Abseits der Hauptstraße


Gut Rosengarten bei Garz

Eine Rhododendronallee führt auf das Gut Rosengarten bei Garz zu. Rechts ein verfallenes Gutshaus, in der Mitte ein Teich auf dem Seerosen blühen, geradeaus ein endlos langes Stallgebäude.

Für Joachim Berg ist das Gutsgelände einer der schönsten Flecken der Erde. Es war Liebe auf den ersten Blick, als er diese herrliche Boddenlandschaft sah, also hat er 2002 begonnen, die zerstückelten Grundstücke nach und nach anzukaufen. Heute versucht er, das Gut Rosengarten aus dem Dornröschenschlaf zu wecken und wieder zu beleben.

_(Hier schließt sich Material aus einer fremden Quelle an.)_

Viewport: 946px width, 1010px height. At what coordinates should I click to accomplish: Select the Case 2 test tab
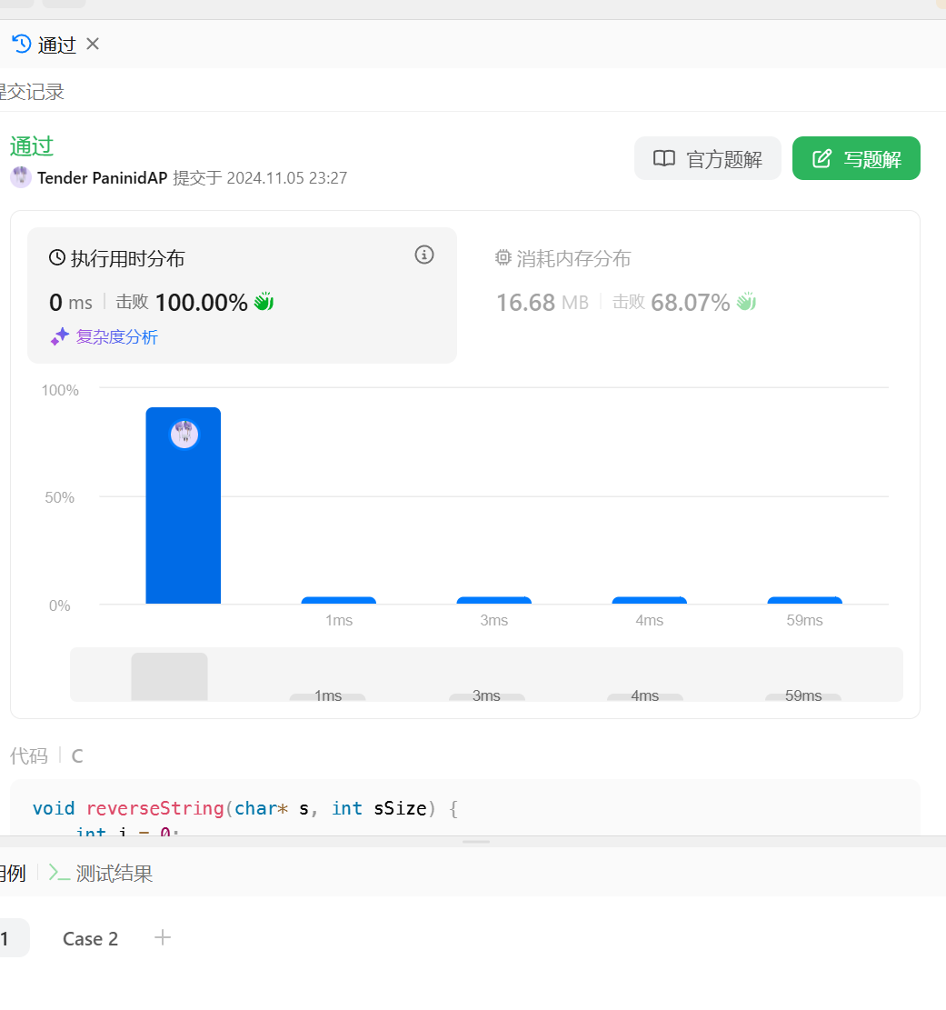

Auf acht Hektar wird hier derzeit ökologischer Landbau betrieben. In Gewächshäusern und auf den umliegenden Feldern gedeihen Obst, Gemüse und Kräuter. Die gibt es direkt vor Ort im Hofladen, auf Märkten oder im Direktvertrieb an Hotels und Restaurants. Später sollen im Guthaus ein Hotel, ein Restaurant und ein Café entstehen. Doch das ist noch Zukunftsmusik.

Der Landschaftspark, durch den ein Bächlein fließt, erstrahlt bereits jetzt schon wieder in altem Glanz. Die Beek wurde gereinigt und entrümpelt und schlängelt sich durch den grünen Park. Alte Bäume wurden gepflegt und neue gepflanzt. Dem letzten Gutsherrn, der in der nördlichen Ecke des Parks mit seiner Ehefrau begraben liegt, würde es gefallen. Denn bei aller Modernisierung bleibt die alte Romantik immer noch unauslöschlich erhalten.